### EXERCISE AIM
Copy the lines from the start through the line with "comment-reply-icon is located", swapping "width" for "breadth" and leaving everything else unchanged. Leave the pictures out.

### SOURCE MATERIAL
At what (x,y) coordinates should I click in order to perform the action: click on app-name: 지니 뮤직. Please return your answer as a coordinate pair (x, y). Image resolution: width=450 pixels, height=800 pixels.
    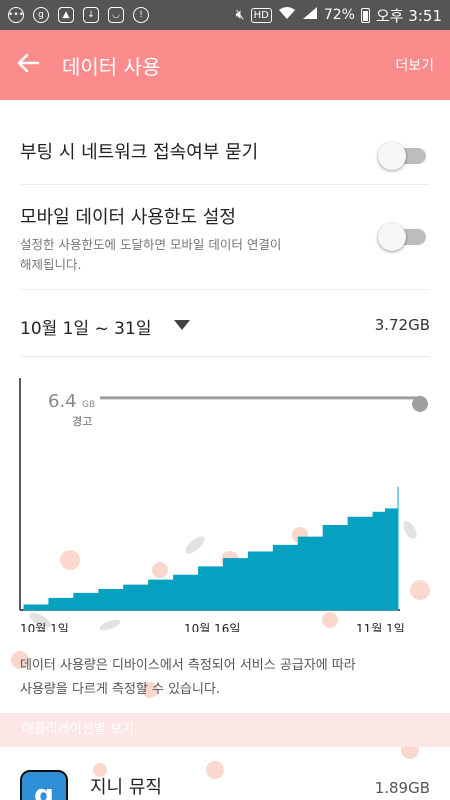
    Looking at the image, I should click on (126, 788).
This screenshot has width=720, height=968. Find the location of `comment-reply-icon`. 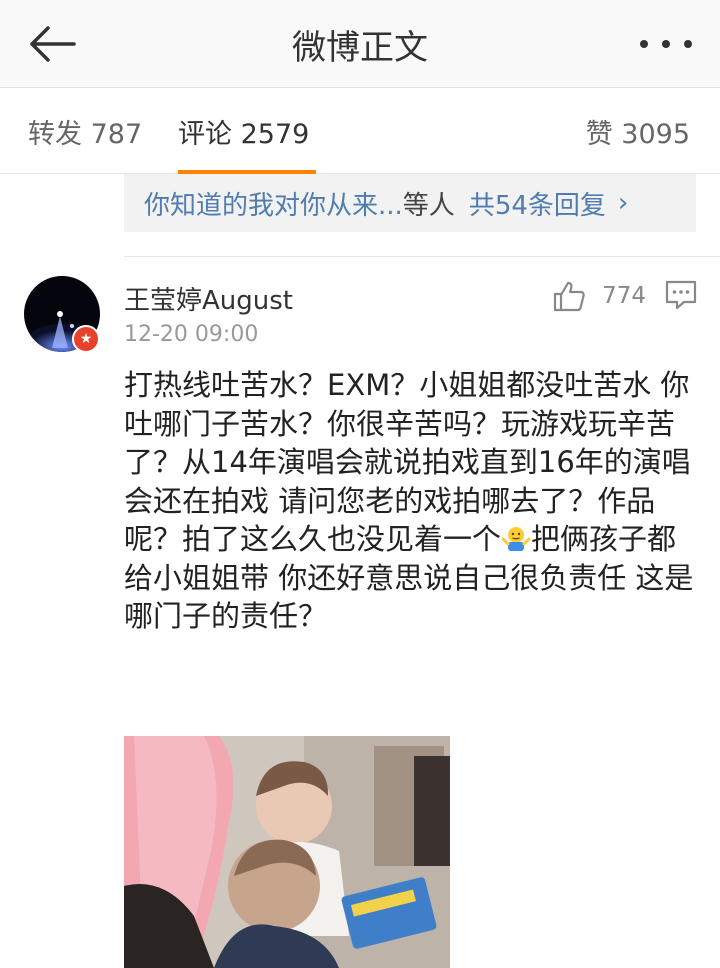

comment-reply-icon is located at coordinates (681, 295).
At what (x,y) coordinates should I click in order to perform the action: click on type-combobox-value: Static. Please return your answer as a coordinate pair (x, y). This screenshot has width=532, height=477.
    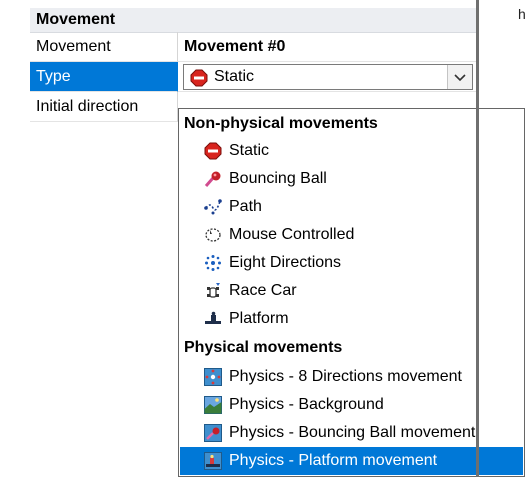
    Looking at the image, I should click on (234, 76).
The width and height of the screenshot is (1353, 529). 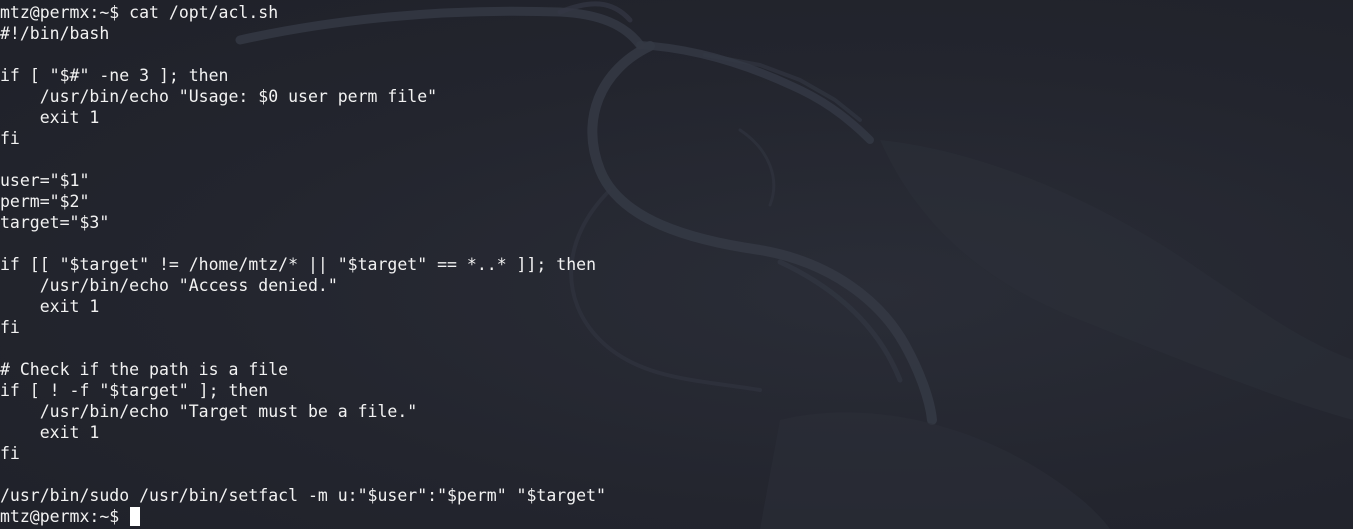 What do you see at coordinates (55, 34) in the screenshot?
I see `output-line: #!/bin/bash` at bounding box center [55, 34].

### TASK RESULT
At what (x,y) coordinates should I click in order to perform the action: click on app-name: 지니 뮤직. Please return your answer as a coordinate pair (x, y). Image resolution: breadth=450 pixels, height=800 pixels.
    Looking at the image, I should click on (126, 788).
This screenshot has breadth=720, height=968. Find the location of `comment-reply-icon`. 

comment-reply-icon is located at coordinates (681, 295).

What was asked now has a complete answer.